Celeste e António adoravam a criança que lhes fora confiada, um milagre escondido dos vizinhos, somente dizendo que era uma parente que tinha ficado órfã e que lhes foi entregue devido à estreiteza de laços com a mãe. Mentira singela e que de muito tinha de verdade…
Os dons de Avelina cedo se mostraram. Quando algum animal se magoava ou adoecia, ela prontamente os cuidava e curava em poucos dias. A horta e as floreiras ganhavam vigor e rapidamente germinavam mal a criança delas cuidasse. Os dias iniciavam-se sempre numa alegre cantoria, qual pássaro numa manhã soalheira. As mãos de toque quente e macio acariciavam, sem se cansarem, o rosto e os corações do idoso casal.
Avelina crescia em delicadeza, carinho e beleza. Os seus olhos, em tons de verde e em forma de avelã, tudo viam num assombro pela Natureza e pelo mundo que ansiava conhecer.

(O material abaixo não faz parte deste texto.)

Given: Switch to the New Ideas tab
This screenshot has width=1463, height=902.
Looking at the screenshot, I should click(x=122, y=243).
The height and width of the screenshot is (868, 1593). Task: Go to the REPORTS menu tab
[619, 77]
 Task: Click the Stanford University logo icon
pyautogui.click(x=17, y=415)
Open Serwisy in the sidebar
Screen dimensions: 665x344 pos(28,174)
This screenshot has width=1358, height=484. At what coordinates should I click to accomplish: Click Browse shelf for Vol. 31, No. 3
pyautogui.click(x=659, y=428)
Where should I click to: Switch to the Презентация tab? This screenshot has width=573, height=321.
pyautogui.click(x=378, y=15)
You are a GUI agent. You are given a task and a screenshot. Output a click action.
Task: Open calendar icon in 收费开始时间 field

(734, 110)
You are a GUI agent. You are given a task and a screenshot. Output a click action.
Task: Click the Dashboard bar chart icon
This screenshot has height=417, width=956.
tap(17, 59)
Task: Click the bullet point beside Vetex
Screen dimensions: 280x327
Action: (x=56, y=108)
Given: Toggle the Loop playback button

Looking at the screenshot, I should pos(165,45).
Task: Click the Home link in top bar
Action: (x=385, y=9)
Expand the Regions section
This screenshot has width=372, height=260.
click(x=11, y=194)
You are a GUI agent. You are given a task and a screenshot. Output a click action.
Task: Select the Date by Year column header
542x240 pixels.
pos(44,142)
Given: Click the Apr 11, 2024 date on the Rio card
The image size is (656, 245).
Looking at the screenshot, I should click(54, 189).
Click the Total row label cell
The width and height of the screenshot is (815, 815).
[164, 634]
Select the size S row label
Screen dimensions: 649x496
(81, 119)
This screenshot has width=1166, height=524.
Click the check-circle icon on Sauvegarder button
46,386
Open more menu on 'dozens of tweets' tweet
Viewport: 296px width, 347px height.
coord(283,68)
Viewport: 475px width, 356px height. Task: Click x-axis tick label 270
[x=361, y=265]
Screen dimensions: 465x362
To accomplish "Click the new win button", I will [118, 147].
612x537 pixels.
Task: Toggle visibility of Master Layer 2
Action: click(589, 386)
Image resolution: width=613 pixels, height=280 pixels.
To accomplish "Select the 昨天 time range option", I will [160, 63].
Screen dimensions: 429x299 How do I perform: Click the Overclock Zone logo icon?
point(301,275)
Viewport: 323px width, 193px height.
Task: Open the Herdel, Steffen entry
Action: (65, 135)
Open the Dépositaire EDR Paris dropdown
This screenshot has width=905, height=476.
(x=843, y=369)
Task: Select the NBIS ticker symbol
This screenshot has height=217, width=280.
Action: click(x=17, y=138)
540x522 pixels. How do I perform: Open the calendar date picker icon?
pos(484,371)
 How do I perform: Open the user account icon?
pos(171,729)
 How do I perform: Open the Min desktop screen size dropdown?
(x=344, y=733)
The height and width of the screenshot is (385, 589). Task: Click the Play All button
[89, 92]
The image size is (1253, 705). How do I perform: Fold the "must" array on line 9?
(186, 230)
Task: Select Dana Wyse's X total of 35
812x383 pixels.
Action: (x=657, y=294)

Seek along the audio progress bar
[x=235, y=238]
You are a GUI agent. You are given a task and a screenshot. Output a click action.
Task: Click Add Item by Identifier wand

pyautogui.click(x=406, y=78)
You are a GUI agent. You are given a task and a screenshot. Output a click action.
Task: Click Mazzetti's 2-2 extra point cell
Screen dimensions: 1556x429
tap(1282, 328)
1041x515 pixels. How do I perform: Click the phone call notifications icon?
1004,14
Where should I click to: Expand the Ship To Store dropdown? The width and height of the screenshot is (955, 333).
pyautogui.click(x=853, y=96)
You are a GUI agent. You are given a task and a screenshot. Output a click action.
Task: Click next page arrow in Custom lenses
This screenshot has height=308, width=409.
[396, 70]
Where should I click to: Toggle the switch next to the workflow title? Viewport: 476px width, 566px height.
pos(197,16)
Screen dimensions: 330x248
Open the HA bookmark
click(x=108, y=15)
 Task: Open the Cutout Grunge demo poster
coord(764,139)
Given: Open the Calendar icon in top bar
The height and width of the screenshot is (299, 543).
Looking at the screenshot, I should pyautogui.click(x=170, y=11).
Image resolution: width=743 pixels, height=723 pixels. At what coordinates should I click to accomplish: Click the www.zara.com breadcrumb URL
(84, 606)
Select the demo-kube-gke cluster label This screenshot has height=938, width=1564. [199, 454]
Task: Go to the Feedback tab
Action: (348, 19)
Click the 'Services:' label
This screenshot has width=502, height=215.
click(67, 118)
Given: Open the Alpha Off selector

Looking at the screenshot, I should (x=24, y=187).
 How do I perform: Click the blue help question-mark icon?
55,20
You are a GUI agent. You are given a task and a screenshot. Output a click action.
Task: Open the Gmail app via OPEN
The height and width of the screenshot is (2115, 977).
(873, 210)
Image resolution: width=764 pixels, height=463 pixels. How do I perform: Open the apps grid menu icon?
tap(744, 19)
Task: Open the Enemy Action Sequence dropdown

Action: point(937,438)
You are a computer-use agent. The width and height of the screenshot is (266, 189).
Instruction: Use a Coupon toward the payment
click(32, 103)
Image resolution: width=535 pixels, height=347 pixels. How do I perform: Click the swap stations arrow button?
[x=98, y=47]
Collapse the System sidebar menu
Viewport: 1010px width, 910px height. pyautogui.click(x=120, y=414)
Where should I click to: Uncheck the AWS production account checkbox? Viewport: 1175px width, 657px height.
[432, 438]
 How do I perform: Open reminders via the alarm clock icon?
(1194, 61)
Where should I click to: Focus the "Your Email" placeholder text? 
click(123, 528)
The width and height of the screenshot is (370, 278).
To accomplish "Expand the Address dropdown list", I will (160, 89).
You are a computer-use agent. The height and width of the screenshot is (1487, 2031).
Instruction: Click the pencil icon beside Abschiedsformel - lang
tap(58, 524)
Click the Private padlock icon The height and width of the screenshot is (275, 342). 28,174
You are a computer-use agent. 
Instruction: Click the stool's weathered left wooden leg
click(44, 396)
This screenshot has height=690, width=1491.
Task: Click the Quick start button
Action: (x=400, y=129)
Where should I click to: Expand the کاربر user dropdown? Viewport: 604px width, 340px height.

Os cabelos doirados escureceram um pouco e caiam-lhe pelas costas em ondulados semelhantes à casca do tronco da aveleira. Era delgada, mas de formas femininas que o tempo foi esculpindo até ser mulher.
Celeste tinha um único pesar em relação à filha adotiva – não poder vê-la, apreciar como era bela! Como eram os traços do seu delicado rosto, os tons dos olhos e do cabelo, como lhe assentavam, por si feitos, os vestidos nessas formas de mulher jovem que ela também já fora.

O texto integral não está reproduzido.